Elfriede Mejchar

 

Zum einen werden Arbeiten aus dem Zyklus „Künstler bei der Arbeit“ von 1954 bis 1961, ihrem ersten großen Porträt-Werkzyklus gezeigt, zum anderen aus dem Genre der Industriefotografie in Österreich, der untrennbar mit dem Namen Elfriede Mejchar verbunden ist.

Schon in ihrer Frühzeit war das Porträt eines der wichtigen Themen von Elfriede Mejchar. Durch Tätigkeiten für die Secession lernte sie viele junge Künstler und Künstlerinnen, Maler und Bildhauer, kennen. Sie besucht sie in den Ateliers und proträtiert sie auf die ihr eigene Art und Weise. Die so entstandenen entstehenden Künstlerporträts von zeigen die Künstler in ihrer Arbeits-und Lebenswelt in den Ateliers: „Ich habe so einen eigenen Begriff von Porträt“, sagt die Künstlerin heute. Gezeigt werden Porträts der Bildhauer der Wotruba Schule, wie etwa Wotruba selbst, Leinfellner , Pillhofer u.a.

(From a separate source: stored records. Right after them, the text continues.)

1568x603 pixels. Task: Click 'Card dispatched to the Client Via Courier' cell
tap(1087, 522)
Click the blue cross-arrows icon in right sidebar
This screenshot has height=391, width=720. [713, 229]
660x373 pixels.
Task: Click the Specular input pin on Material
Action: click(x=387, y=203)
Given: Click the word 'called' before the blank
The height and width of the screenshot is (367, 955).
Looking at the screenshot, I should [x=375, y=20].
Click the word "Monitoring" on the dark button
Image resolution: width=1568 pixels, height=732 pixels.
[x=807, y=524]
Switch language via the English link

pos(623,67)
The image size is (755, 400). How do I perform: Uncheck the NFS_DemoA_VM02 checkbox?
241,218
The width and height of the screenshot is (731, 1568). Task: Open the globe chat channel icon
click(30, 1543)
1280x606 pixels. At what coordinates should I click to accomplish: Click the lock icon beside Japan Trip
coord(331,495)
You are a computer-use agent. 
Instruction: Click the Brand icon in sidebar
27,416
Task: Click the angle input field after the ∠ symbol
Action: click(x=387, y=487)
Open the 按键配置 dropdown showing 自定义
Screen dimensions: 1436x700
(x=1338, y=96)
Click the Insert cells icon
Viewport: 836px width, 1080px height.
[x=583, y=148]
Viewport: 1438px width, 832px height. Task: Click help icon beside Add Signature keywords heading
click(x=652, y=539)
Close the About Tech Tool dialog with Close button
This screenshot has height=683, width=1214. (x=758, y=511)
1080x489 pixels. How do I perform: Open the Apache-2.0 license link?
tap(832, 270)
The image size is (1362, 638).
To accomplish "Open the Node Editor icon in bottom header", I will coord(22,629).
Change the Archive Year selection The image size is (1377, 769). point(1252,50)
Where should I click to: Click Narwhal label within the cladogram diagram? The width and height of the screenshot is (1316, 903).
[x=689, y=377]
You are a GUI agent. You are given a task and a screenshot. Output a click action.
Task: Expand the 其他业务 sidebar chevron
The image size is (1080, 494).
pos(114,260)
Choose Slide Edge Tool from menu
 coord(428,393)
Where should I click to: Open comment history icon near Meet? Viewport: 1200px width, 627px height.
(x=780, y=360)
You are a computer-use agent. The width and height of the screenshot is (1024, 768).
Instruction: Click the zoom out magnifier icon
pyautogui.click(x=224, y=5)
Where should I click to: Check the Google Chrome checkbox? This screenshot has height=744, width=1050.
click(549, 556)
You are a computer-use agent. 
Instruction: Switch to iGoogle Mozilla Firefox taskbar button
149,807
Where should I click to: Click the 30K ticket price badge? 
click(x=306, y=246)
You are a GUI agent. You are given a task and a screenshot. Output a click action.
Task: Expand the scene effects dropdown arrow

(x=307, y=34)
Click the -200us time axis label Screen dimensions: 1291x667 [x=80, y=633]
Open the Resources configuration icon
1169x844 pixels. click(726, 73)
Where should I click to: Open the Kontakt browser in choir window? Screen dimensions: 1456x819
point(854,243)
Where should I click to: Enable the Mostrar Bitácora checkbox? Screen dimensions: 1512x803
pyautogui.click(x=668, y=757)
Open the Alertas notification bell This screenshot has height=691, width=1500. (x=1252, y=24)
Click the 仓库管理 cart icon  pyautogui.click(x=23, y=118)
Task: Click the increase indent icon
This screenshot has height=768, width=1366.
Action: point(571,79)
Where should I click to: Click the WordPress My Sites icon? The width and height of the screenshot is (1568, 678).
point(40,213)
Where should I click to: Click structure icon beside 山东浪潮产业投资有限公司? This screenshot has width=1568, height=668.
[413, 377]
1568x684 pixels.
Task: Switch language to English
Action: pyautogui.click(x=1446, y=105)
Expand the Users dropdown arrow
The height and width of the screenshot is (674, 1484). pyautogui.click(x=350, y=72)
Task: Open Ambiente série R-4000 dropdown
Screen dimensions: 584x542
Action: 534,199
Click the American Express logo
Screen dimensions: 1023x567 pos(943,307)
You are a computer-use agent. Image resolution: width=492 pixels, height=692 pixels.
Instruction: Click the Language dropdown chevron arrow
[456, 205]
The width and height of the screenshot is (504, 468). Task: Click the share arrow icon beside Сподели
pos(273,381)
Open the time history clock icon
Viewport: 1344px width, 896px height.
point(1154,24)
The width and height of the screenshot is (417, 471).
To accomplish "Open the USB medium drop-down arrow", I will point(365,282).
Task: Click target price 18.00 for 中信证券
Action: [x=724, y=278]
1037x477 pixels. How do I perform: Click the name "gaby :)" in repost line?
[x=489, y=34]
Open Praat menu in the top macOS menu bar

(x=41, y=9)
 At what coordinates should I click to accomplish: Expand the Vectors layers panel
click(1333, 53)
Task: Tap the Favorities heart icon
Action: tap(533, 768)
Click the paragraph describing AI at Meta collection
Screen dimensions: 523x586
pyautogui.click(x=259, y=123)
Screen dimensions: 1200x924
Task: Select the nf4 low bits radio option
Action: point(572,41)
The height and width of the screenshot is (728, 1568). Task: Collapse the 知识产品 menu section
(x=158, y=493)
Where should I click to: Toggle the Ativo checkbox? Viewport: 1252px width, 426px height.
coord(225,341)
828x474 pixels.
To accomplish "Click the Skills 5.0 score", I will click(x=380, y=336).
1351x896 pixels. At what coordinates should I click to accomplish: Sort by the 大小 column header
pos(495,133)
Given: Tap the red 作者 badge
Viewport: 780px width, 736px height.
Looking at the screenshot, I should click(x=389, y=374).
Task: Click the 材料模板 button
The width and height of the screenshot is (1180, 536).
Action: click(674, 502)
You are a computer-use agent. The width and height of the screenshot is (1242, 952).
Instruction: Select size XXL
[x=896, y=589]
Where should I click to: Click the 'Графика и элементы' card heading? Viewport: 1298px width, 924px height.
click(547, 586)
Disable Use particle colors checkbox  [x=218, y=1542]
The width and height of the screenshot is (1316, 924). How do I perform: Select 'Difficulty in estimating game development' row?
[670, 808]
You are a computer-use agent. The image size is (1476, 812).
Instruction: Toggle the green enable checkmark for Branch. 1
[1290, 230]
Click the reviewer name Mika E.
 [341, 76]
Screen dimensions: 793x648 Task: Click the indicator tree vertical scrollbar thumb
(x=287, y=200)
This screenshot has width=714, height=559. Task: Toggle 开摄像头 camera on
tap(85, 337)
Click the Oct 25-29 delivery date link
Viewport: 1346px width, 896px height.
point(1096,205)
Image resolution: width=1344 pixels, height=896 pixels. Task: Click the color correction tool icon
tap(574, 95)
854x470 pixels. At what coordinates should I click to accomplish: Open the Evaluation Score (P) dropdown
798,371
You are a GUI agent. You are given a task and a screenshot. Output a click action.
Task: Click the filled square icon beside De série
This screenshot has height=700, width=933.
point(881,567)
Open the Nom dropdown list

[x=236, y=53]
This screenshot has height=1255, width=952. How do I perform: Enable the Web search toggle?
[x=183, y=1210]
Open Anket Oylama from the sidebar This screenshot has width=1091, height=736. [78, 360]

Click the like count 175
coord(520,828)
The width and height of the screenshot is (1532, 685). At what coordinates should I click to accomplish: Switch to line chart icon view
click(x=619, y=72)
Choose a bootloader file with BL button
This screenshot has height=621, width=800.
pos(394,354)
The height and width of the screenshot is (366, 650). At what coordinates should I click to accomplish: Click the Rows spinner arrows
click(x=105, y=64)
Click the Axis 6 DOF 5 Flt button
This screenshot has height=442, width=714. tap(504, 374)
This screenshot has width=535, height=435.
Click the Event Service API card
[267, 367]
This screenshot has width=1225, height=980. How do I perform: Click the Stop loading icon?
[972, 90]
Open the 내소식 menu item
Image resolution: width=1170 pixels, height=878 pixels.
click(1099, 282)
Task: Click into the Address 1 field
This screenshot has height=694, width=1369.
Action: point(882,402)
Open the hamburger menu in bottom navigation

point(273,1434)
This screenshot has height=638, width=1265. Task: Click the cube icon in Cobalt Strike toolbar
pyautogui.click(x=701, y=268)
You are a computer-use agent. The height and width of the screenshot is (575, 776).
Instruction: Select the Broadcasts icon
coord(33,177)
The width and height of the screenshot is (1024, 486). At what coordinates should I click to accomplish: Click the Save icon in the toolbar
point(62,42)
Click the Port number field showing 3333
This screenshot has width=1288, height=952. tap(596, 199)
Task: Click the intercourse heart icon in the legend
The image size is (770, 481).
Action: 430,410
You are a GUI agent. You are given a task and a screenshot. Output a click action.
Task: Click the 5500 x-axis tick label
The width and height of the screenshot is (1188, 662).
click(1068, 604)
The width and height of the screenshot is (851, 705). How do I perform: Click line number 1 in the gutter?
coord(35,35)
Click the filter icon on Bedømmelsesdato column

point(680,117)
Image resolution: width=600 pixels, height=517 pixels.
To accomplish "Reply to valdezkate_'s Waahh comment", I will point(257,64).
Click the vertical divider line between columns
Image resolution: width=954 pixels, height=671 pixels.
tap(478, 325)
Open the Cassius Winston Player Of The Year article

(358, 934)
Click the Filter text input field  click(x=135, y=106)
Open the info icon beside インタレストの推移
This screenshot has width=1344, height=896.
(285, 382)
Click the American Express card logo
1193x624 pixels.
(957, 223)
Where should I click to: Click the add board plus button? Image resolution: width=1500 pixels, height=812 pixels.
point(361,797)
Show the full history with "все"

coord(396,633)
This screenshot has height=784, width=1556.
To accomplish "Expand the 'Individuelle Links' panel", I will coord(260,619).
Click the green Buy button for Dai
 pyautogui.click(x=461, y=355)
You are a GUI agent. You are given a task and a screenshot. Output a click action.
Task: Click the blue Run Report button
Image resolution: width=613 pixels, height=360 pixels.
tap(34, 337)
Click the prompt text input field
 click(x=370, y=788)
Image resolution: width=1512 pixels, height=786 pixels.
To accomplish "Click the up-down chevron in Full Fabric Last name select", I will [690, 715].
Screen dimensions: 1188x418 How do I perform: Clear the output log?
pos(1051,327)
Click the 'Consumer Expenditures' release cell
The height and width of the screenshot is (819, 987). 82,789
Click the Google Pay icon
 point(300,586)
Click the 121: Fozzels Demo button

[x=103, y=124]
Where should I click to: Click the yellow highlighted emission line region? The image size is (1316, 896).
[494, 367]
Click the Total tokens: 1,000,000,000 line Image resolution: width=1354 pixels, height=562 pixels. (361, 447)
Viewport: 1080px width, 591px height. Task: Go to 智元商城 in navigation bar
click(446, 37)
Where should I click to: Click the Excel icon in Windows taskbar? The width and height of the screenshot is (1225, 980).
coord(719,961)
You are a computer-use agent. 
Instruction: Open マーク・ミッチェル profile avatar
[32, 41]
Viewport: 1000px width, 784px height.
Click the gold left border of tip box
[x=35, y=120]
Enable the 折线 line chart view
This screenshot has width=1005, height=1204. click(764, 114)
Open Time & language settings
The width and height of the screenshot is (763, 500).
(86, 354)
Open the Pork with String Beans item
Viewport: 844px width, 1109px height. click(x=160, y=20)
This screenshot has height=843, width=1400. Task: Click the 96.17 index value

Nach ihrer jahrzehntelangen Tätigkeit für das Bundesdenkmalamt und der Dokumentation von Kunstdenkmälern war es nur ein kleiner Schritt zur Dokumentation von Industriedenkmälern. Sie fotografierte Fabriken, Maschinen, Eisenbahnbrücken, Schmieden, Brauereien und vieles mehr mit dem nüchternen Blick einer Topografin. Sie will nicht hinter die Dinge blicken, das Dickicht der Oberfläche genügt ihr. Dieses Dickicht versteht sie auf einzigartige Art darzustellen und es gelingt ihr „Dahinschwindendes zu bewahren.“ (O. Breicha)
Gezeigt wird eine Auswahl dieser Fotografien, die noch nie ausgestellt waren.